**What is being asked:** Would you return the lines between the one holding "Given: Click the 管理员 user avatar" and the one holding "How do I perform: Show", inclusive, and only those, exactly as they stand in the listing below?

**Given records:**
- Opening Delimiter -

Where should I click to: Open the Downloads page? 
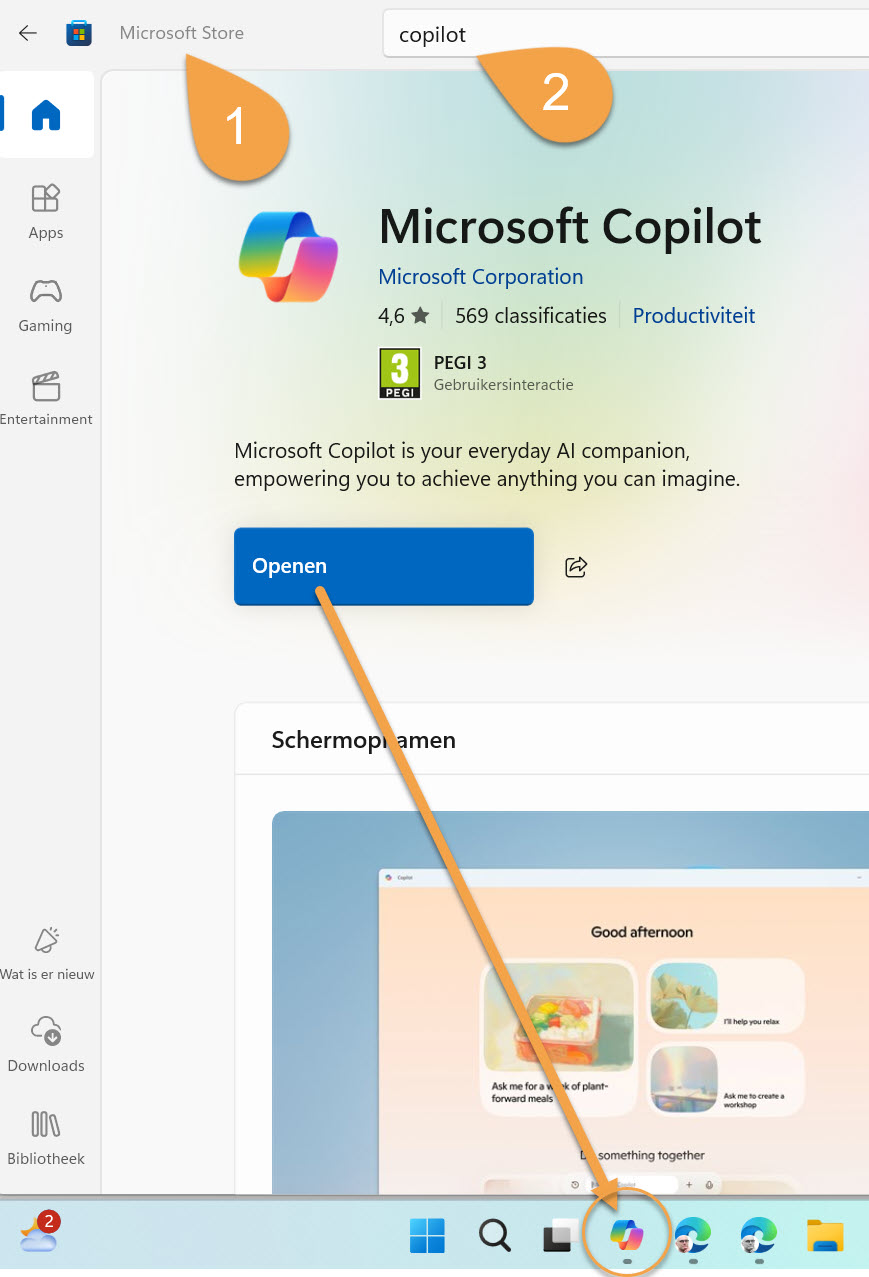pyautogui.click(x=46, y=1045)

- Closing Delimiter -
- Opening Delimiter -

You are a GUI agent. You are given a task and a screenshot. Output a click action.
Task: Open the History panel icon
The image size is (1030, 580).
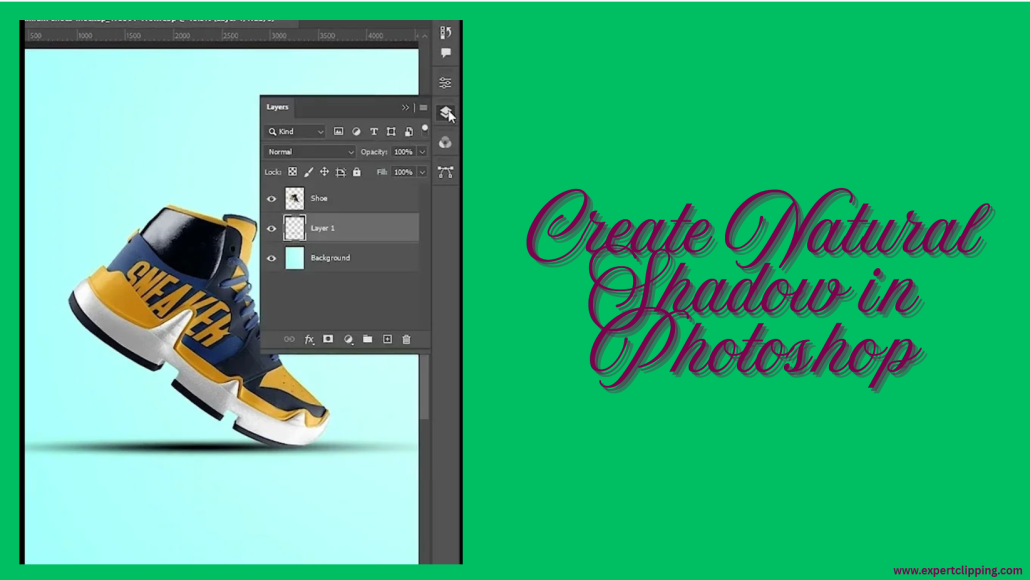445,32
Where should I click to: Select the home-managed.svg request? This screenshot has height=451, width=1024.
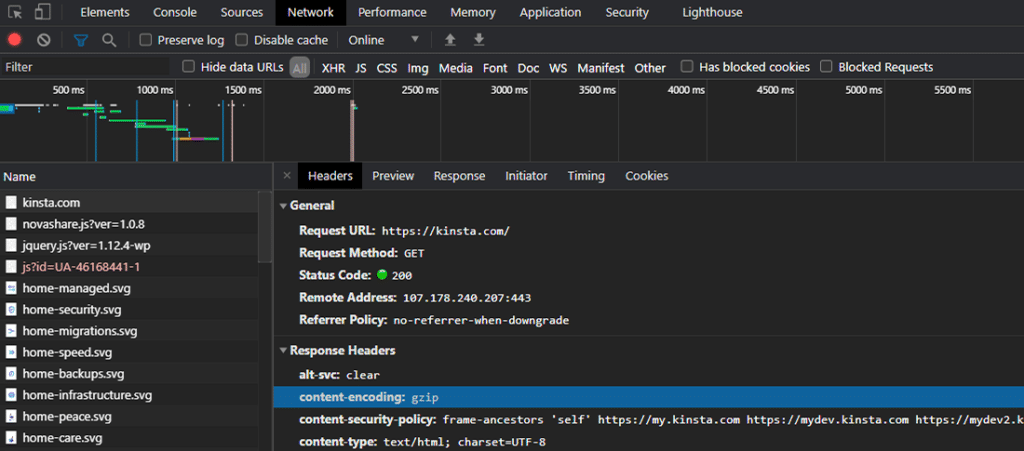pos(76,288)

- Closing Delimiter -
- Opening Delimiter -

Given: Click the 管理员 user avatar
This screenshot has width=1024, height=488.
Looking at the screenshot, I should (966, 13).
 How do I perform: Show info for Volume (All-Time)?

- Closing Delimiter -

**Task output:**
Given: Click the 管理员 user avatar
This screenshot has width=1024, height=488.
Looking at the screenshot, I should (966, 13).
 How do I perform: Show info for Volume (All-Time)?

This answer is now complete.